What the task requires
Render each line of the records below as a JSON list of strings, with one string per line and blank lines omitted.
++++ Raw data
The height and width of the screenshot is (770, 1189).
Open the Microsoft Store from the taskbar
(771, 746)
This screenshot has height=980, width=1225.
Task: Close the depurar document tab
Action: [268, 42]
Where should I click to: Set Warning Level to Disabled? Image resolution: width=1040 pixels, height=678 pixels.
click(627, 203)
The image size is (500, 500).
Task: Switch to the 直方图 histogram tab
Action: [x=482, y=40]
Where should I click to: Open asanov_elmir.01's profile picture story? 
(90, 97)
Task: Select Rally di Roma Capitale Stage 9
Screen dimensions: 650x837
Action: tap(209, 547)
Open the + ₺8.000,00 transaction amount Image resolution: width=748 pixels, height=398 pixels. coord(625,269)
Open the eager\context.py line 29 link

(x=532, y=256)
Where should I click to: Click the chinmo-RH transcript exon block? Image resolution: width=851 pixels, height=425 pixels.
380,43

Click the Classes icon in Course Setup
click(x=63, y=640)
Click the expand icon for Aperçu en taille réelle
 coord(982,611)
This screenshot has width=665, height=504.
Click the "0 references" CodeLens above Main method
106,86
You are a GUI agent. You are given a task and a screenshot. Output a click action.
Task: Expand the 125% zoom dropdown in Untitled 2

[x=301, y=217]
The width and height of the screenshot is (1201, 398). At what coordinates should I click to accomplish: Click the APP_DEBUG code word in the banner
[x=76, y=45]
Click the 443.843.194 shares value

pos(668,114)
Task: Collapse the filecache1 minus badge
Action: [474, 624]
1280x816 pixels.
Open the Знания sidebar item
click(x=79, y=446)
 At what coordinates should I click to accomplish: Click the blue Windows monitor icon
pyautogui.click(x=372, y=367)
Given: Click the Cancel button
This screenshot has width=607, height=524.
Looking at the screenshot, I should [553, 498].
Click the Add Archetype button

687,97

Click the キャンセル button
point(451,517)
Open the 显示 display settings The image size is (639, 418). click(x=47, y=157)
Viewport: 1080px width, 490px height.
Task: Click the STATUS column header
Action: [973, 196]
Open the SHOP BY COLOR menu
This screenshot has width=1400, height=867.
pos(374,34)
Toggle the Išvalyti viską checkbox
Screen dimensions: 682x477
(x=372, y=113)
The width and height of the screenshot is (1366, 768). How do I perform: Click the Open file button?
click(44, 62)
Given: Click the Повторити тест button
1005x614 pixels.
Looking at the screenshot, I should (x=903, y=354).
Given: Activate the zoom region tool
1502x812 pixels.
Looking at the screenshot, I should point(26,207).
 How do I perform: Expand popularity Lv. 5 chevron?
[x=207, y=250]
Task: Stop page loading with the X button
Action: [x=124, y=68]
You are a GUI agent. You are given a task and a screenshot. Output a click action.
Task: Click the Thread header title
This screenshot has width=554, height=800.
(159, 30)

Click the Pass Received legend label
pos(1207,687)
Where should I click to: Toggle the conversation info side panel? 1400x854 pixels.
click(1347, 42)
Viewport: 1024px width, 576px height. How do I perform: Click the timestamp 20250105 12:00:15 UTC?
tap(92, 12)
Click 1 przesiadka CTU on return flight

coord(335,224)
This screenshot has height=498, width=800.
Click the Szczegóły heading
++++++++
Solved problem
[
  "The height and width of the screenshot is (770, 1189).",
  "Open the Microsoft Store from the taskbar",
  "(771, 746)",
  "This screenshot has height=980, width=1225.",
  "Task: Close the depurar document tab",
  "Action: [268, 42]",
  "Where should I click to: Set Warning Level to Disabled? Image resolution: width=1040 pixels, height=678 pixels.",
  "click(627, 203)",
  "The image size is (500, 500).",
  "Task: Switch to the 直方图 histogram tab",
  "Action: [x=482, y=40]",
  "Where should I click to: Open asanov_elmir.01's profile picture story? ",
  "(90, 97)",
  "Task: Select Rally di Roma Capitale Stage 9",
  "Screen dimensions: 650x837",
  "Action: tap(209, 547)",
  "Open the + ₺8.000,00 transaction amount Image resolution: width=748 pixels, height=398 pixels. coord(625,269)",
  "Open the eager\\context.py line 29 link",
  "(x=532, y=256)",
  "Where should I click to: Click the chinmo-RH transcript exon block? Image resolution: width=851 pixels, height=425 pixels.",
  "380,43",
  "Click the Classes icon in Course Setup",
  "click(x=63, y=640)",
  "Click the expand icon for Aperçu en taille réelle",
  " coord(982,611)",
  "This screenshot has width=665, height=504.",
  "Click the \"0 references\" CodeLens above Main method",
  "106,86",
  "You are a GUI agent. You are given a task and a screenshot. Output a click action.",
  "Task: Expand the 125% zoom dropdown in Untitled 2",
  "[x=301, y=217]",
  "The width and height of the screenshot is (1201, 398). At what coordinates should I click to accomplish: Click the APP_DEBUG code word in the banner",
  "[x=76, y=45]",
  "Click the 443.843.194 shares value",
  "pos(668,114)",
  "Task: Collapse the filecache1 minus badge",
  "Action: [474, 624]",
  "1280x816 pixels.",
  "Open the Знания sidebar item",
  "click(x=79, y=446)",
  " At what coordinates should I click to accomplish: Click the blue Windows monitor icon",
  "pyautogui.click(x=372, y=367)",
  "Given: Click the Cancel button",
  "This screenshot has width=607, height=524.",
  "Looking at the screenshot, I should [553, 498].",
  "Click the Add Archetype button",
  "687,97",
  "Click the キャンセル button",
  "point(451,517)",
  "Open the 显示 display settings The image size is (639, 418). click(x=47, y=157)",
  "Viewport: 1080px width, 490px height.",
  "Task: Click the STATUS column header",
  "Action: [973, 196]",
  "Open the SHOP BY COLOR menu",
  "This screenshot has width=1400, height=867.",
  "pos(374,34)",
  "Toggle the Išvalyti viską checkbox",
  "Screen dimensions: 682x477",
  "(x=372, y=113)",
  "The width and height of the screenshot is (1366, 768). How do I perform: Click the Open file button?",
  "click(44, 62)",
  "Given: Click the Повторити тест button",
  "1005x614 pixels.",
  "Looking at the screenshot, I should (x=903, y=354).",
  "Given: Activate the zoom region tool",
  "1502x812 pixels.",
  "Looking at the screenshot, I should point(26,207).",
  " How do I perform: Expand popularity Lv. 5 chevron?",
  "[x=207, y=250]",
  "Task: Stop page loading with the X button",
  "Action: [x=124, y=68]",
  "You are a GUI agent. You are given a task and a screenshot. Output a click action.",
  "Task: Click the Thread header title",
  "This screenshot has width=554, height=800.",
  "(159, 30)",
  "Click the Pass Received legend label",
  "pos(1207,687)",
  "Where should I click to: Toggle the conversation info side panel? 1400x854 pixels.",
  "click(1347, 42)",
  "Viewport: 1024px width, 576px height. How do I perform: Click the timestamp 20250105 12:00:15 UTC?",
  "tap(92, 12)",
  "Click 1 przesiadka CTU on return flight",
  "coord(335,224)",
  "This screenshot has height=498, width=800.",
  "Click the Szczegóły heading"
]